19 avril 2018
Ça tient de la magie, comme si le temps s’était arrêté brusquement pour nous situer dans un ailleurs que nous reconnaissons vaguement et qui nous pousse à mieux comprendre notre prochain, à mieux saisir sa différence et plus encore, à nous remettre nous-même en question. Des choses que nous avions oubliées.

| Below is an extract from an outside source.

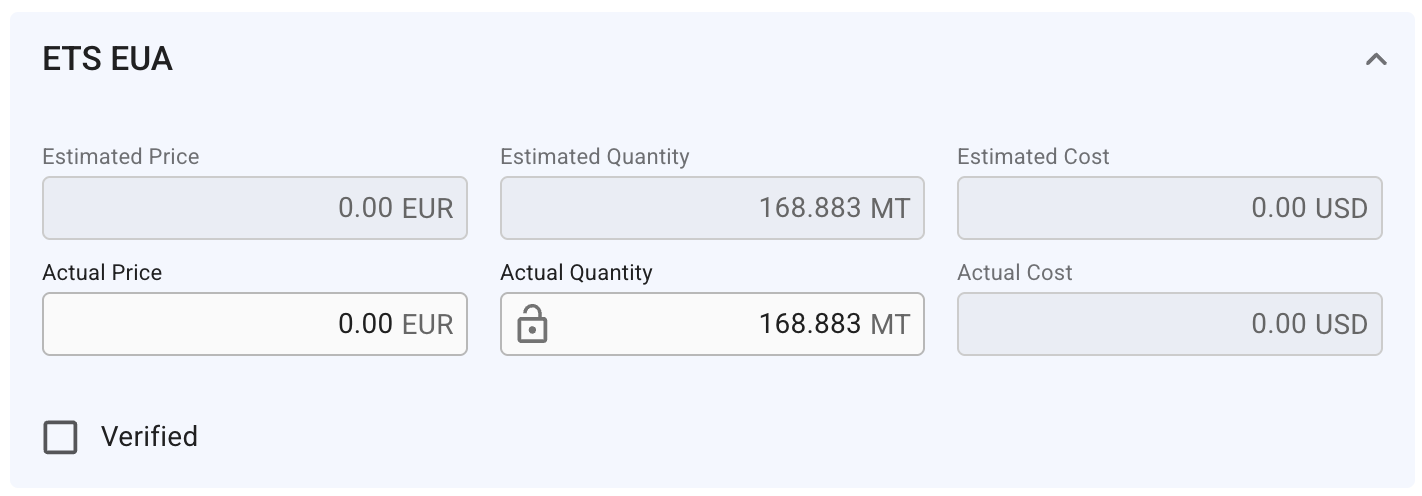Click the lock icon in Actual Quantity
The width and height of the screenshot is (1422, 496).
(532, 325)
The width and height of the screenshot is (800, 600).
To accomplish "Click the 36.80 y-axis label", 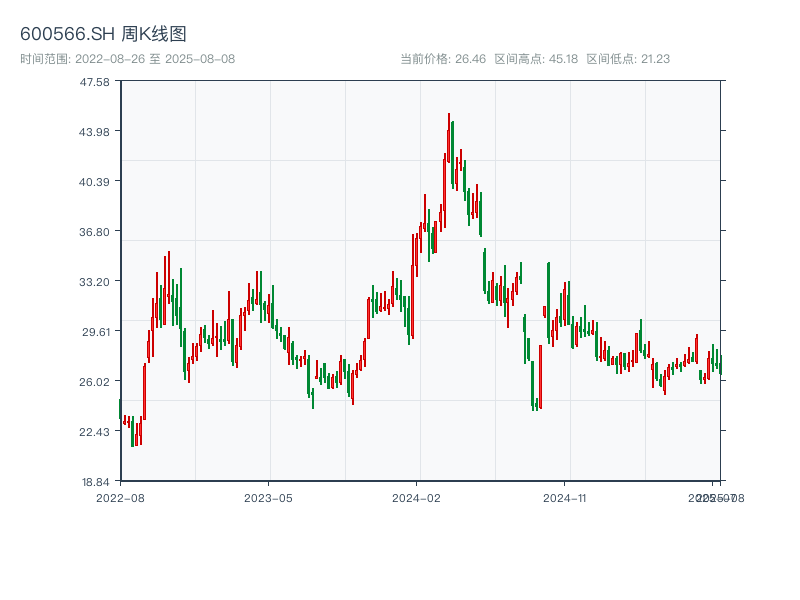I will (95, 232).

La pièce du britannique Simon Stephens, adaptée du roman de son compatriote Mark Haddon brille par son non-conformisme, particulièrement en ce qui a trait au personnage de Christopher, pris en charge par un Sébastien René immense dans sa fragile grâce physique, inoubliable, entier, et qui apporte à l’art de l’interprétation quelque chose du domaine du jamais-vu. Autour de lui, les autres personnages ressemblent à des pantins qu’il manipule à sa guise, inconsciemment, comme si son propre univers était en proie à une destinée qu’il a lui-même concoctée.
Pour les spectateurs, le décor de Jean Bard et, entre autres, les dessins de Georgios Papachristou procurent une aura évoquant le terrain privilégié du théoricien Stephen Hawking, récemment décédé. Images, dessins, croquis, vidéo, chiffres et autres théories pythagoriennes représentant autant les mathématiques que la physique et la recherche spatiale. Sans pour autant enlever ce degré d’humanité si chère aux auteurs.

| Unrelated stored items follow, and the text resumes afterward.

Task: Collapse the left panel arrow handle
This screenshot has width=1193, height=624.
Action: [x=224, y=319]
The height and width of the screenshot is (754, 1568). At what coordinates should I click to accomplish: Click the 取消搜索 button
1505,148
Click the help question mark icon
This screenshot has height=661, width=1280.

La traduction de Maryse Warda, claire, aux accents d’humour qui nous font respirer face à un texte complexe, se plie à une culture anglo-saxonne pour la rapprocher le plus près possible d’une dynamique française, d’ici, de chez nous. Ça fonctionne la plupart du temps, même si parfois certains éléments culturels nous échappent. Car l’adaptation de l’originale The Curious Incident of the Dog in the Night-Time, conserve cette ode à une Angleterre particulière, celle de la pensée et d’une humanité profonde axée sur la réflexion, celle d’un cri de cœur ou de rage intérieure qui refuse de s’extérioriser. Sauf lorsque Christopher, dans son propre monde, constate le manque d’amour d’un univers indifférent. Les moments dans le métro montrent jusqu’à quel point Stephens et Haddon sont observateurs de leur époque et où seuls les plus faibles ou du moins ce qui semblent faibles peuvent finir par disparaître si nous oublions notre âme. Car ils sont les plus forts.
Ce Bizarre incident du chien pendant la nuit est une leçon de morale, d’éthique, concept qui a disparu depuis quelques décennies. Un moment essentiel de théâtre par les temps qui courent.

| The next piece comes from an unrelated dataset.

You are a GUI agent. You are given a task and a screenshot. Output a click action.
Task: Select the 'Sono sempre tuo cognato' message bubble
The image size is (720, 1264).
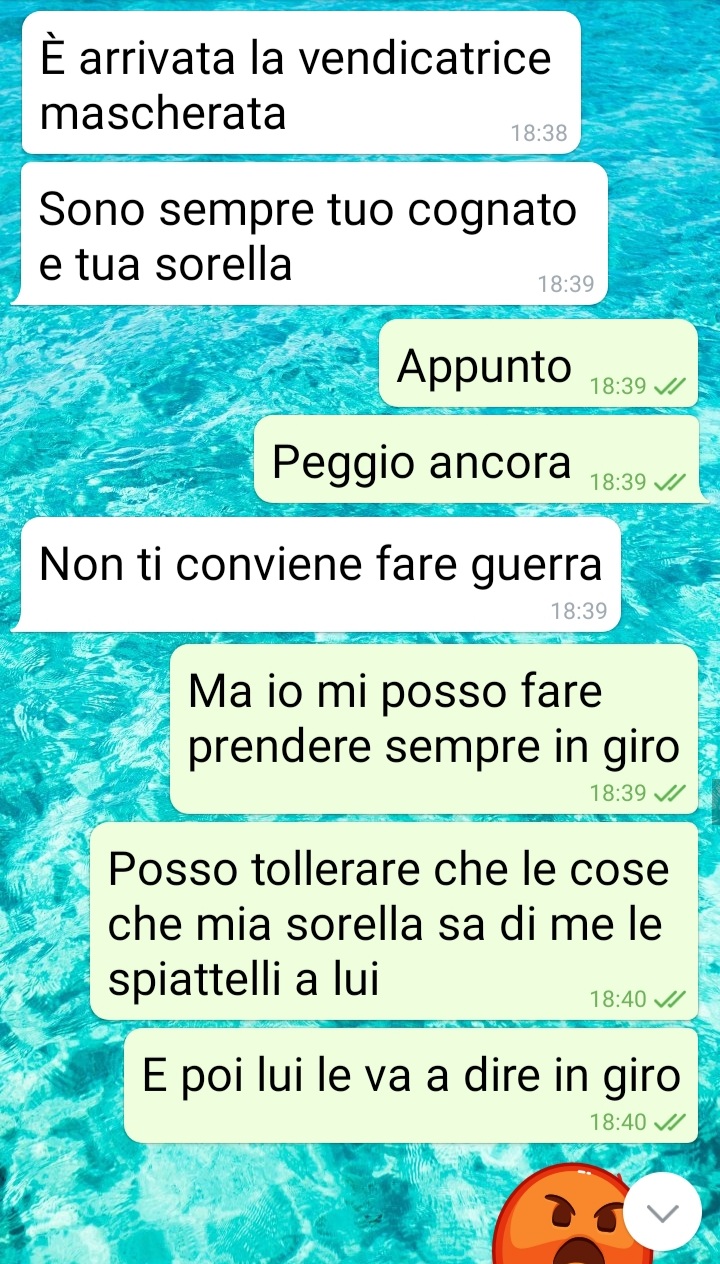(312, 234)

Si certains films, pièces, ou autres formes de la représentation n’arrivent pas de nous convaincre à devenir de meilleurs êtres humains, il vaut mieux rester chez soi et laisser le temps filer. Sans doute, la meilleure mise en scène de la saison DUCEPPE 2017-2018. Ce soir-là, la salle était presqu’à moitié rempli de moins de 20 ans. Le futur s’annonce brillant.
Auteur : Simon Stephens, d’après le roman de Mark Haddon, The Curious Incident of the Dog in the Night-Time – traduction : Maryse Warda – mise en scène : Hugo Bélanger – Assistance à la mise en scène / Direction de plateau : Guillaume Cyr – décor : Jean Bard – éclairages : Luc Prairie – musique : Ludovic Bonnier – costumes : Marie-Chantale Vaillancourt – Accessoires : Normand Blais – Vidéo : Lionel Arnould – comédiens : Stéphane Breton, Normand D’Amour, Catherine Dajczman, Lyndz Dantiste, Milva Ménard, Catherine Proulx-Lemay, Philippe Robert, Adèle Reinhardt, Sébastien René, Cynthia Wu-Maheux – production : DUCEPPE.
Durée
2 h 25 (incl. entracte)
Représentations
Jusqu’au 14 mai 2018
Place des arts (Théâtre Jean Duceppe)
MISE AUX POINTS
★★★★★ Exceptionnel. ★★★★ Très Bon. ★★★ Bon. ★★ Moyen. ★ Mauvais. ½ [Entre-deux-cotes]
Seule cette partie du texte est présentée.